Quoted text:
☆ ☆ ☆ ☆ ☆

A 10-year-old boy and his 7-year-old sister have been forbidden from discussing fracking for the rest of their lives under the terms of a court settlement with several gas companies. According to Mother Jones, representatives of Range Resources Corporation — one of the gas companies named in the settlement — confirmed in court that both the parents and children of the Hallowich family are prohibited from discussing the health issues and environmental factors that drove the family to relocate from their farm in Mount Pleasant, PA.
Chris and Stephanie Hallowich received a settlement of $750,000 from three gas companies — Range Resources Corp., Williams Gas/Laurel Mountain Midstream and Markwest Energy — pertaining to health and environmental damages caused by a natural gas drilling operation near their home. It is not uncommon for large businesses to stipulate that recipients of settlements cannot discuss the damages or terms of the settlement. It is more unusual, however, for the terms of the agreement to extend to children.
A transcript of one of the hearings leading up to the settlement revealed that the family’s lawyer, Peter Villari, attempted to make certain the family knew what they were agreeing to:
Mr. Villari: You both understand and accept that as written the settlement agreement may apply to your children’s First Amendment rights as well?
Mrs. Hallowish: Yes.
Mr. Villari: And you accept that because you, as adults and as legal guardians and parents of these children, are accepting these terms and conditions because you believe it is in the bet interests of not only them but your family?
Mr. Hallowich: Yes, and health reasons. We needed to do this in order to get them out of this situation.
Later in the same hearing, attorney James Swetz, representing Range Resources, asserted that the ban should extend to the Hallowich family children, a 10-year-old son and a 7-year-old daughter.

☆ ☆ ☆ ☆ ☆

Written task A: Print the listing verbatim, starting at its first line and ending at the line that contains "pos(90,101)".

Data provided:
☆ ☆ ☆ ☆ ☆

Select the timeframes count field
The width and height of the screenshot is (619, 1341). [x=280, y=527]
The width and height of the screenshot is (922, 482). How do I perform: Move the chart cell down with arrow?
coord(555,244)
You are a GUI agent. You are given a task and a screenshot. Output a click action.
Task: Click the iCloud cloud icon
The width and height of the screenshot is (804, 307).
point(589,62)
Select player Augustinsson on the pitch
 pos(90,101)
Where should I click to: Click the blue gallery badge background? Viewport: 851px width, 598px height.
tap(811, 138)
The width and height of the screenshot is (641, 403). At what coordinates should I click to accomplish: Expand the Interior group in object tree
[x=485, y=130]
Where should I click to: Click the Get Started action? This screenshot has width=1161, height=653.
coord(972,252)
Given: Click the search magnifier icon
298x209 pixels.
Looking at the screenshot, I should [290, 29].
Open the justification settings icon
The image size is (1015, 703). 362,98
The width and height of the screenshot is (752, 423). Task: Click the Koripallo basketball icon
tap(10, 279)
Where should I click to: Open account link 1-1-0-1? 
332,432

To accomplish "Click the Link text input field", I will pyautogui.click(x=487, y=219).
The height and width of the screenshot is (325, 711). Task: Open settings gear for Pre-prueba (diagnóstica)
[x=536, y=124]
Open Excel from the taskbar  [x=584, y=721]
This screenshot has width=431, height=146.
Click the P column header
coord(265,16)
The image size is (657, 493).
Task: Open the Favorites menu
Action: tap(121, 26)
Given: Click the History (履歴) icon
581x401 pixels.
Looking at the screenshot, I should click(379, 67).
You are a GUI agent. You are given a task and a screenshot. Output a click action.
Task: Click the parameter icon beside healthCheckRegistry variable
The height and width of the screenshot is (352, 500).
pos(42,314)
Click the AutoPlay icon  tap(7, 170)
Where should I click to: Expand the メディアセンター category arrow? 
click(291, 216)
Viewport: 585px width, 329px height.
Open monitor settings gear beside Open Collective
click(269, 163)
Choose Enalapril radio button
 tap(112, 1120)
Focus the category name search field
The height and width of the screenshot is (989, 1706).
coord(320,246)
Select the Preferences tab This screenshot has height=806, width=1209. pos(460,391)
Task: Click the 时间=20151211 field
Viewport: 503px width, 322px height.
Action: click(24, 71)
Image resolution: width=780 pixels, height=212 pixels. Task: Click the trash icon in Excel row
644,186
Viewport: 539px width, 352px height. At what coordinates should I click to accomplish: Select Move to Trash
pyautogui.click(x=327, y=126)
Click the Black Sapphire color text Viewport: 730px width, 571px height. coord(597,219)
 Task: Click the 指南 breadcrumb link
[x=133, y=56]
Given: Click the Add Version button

☆ ☆ ☆ ☆ ☆

Written task B: List every gas company named in the fracking article as paying the Hallowich settlement.

Task output A:
Select the timeframes count field
The width and height of the screenshot is (619, 1341). [x=280, y=527]
The width and height of the screenshot is (922, 482). How do I perform: Move the chart cell down with arrow?
coord(555,244)
You are a GUI agent. You are given a task and a screenshot. Output a click action.
Task: Click the iCloud cloud icon
The width and height of the screenshot is (804, 307).
point(589,62)
Select player Augustinsson on the pitch
 pos(90,101)

Task output B:
Range Resources Corp.
Williams Gas/Laurel Mountain Midstream
Markwest Energy